Connection pooling to upstream in Nginx - Time & Space Complexity
We want to understand how the time to handle requests changes when using connection pooling in nginx.
Specifically, how does reusing connections affect the work nginx does as requests increase?
Analyze the time complexity of the following nginx configuration snippet.
upstream backend {
server backend1.example.com;
server backend2.example.com;
keepalive 32;
}
server {
location / {
proxy_pass http://backend;
}
}
This config sets up connection pooling with 32 keepalive connections to upstream servers.
Identify the loops, recursion, array traversals that repeat.
- Primary operation: Handling each incoming request by reusing or opening connections to upstream servers.
- How many times: Once per request, but connection reuse reduces repeated connection setup overhead.
As the number of requests grows, nginx reuses existing connections up to the keepalive limit, reducing repeated setup work.

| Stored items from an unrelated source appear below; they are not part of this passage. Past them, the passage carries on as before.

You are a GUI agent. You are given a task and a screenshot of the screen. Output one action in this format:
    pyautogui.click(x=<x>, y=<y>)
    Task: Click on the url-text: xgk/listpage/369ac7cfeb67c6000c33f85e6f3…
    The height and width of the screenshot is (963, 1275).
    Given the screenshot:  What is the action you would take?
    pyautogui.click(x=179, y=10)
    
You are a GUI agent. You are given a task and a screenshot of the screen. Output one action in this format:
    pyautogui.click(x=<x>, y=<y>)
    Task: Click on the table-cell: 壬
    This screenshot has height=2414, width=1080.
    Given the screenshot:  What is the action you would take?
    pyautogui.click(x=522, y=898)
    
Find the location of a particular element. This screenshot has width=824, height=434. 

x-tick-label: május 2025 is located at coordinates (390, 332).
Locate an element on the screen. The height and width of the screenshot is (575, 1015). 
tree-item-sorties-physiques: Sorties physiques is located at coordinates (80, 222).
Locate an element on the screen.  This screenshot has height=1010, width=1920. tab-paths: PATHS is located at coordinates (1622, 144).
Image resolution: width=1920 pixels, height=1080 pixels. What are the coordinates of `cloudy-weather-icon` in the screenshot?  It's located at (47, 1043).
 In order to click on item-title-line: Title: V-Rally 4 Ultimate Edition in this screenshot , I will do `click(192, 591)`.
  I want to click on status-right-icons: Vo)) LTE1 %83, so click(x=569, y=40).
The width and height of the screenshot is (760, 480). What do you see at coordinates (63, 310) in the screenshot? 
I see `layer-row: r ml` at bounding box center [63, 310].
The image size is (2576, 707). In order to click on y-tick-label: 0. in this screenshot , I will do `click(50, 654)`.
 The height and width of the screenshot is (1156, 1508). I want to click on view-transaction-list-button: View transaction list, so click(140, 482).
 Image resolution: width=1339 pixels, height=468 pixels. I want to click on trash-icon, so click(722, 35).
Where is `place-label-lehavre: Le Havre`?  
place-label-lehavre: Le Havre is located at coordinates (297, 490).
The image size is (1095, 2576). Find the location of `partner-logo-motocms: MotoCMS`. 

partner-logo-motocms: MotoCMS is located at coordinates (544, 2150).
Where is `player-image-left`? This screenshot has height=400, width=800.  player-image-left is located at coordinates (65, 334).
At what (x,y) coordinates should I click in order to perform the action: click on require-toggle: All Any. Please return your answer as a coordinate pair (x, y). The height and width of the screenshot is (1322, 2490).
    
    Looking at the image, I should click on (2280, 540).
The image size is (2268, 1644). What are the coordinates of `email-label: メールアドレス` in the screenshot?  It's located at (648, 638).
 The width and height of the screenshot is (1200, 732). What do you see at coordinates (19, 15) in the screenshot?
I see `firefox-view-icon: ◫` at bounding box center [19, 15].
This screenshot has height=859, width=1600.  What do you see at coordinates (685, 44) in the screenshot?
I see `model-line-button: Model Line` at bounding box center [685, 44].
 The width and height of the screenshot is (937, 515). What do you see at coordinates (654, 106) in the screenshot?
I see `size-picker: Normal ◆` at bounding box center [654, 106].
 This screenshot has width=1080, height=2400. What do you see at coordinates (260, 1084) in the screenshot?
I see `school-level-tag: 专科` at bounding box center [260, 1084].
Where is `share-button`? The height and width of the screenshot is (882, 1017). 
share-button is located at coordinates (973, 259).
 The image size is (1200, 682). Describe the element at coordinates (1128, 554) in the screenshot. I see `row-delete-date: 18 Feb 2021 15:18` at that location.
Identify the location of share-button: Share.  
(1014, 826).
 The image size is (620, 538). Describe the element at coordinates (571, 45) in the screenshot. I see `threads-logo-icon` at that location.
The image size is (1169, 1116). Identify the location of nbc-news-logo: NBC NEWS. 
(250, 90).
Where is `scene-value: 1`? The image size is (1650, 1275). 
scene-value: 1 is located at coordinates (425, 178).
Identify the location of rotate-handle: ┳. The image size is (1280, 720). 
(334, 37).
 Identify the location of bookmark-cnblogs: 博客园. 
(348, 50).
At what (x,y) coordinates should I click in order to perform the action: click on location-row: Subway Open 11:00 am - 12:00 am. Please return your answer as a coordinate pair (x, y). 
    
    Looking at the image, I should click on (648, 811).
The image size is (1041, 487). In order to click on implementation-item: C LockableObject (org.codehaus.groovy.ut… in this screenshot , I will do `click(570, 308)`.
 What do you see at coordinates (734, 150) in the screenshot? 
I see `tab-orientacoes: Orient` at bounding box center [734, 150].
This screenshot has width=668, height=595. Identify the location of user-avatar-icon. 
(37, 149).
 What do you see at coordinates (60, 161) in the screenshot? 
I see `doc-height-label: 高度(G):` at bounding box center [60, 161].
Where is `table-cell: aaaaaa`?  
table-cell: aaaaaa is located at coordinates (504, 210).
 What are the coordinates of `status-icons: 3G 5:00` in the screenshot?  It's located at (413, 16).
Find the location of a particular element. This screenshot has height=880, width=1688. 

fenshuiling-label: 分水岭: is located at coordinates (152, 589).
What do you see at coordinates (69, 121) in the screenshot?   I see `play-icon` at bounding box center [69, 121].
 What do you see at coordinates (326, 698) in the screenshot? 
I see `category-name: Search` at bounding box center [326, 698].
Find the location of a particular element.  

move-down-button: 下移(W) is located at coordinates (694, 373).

| Input Size (n) | Approx. Operations |
|---|---|
| 10 | About 10 request handlings, few new connections |
| 100 | 100 request handlings, many reuse existing connections |
| 1000 | 1000 request handlings, most reuse connections, few new setups |
Pattern observation: The work per request stays mostly steady because connections are reused, not reopened each time.
Time Complexity: O(n)
This means the total work grows linearly with the number of requests, but connection reuse keeps each request efficient.
[X] Wrong: "Connection pooling makes handling requests constant time regardless of request count."
[OK] Correct: Each request still needs processing, so total work grows with requests, but pooling reduces repeated connection setup time.
Understanding how connection pooling affects request handling time shows you can reason about real server efficiency and resource use.
"What if the keepalive value was set to 1 instead of 32? How would the time complexity change?"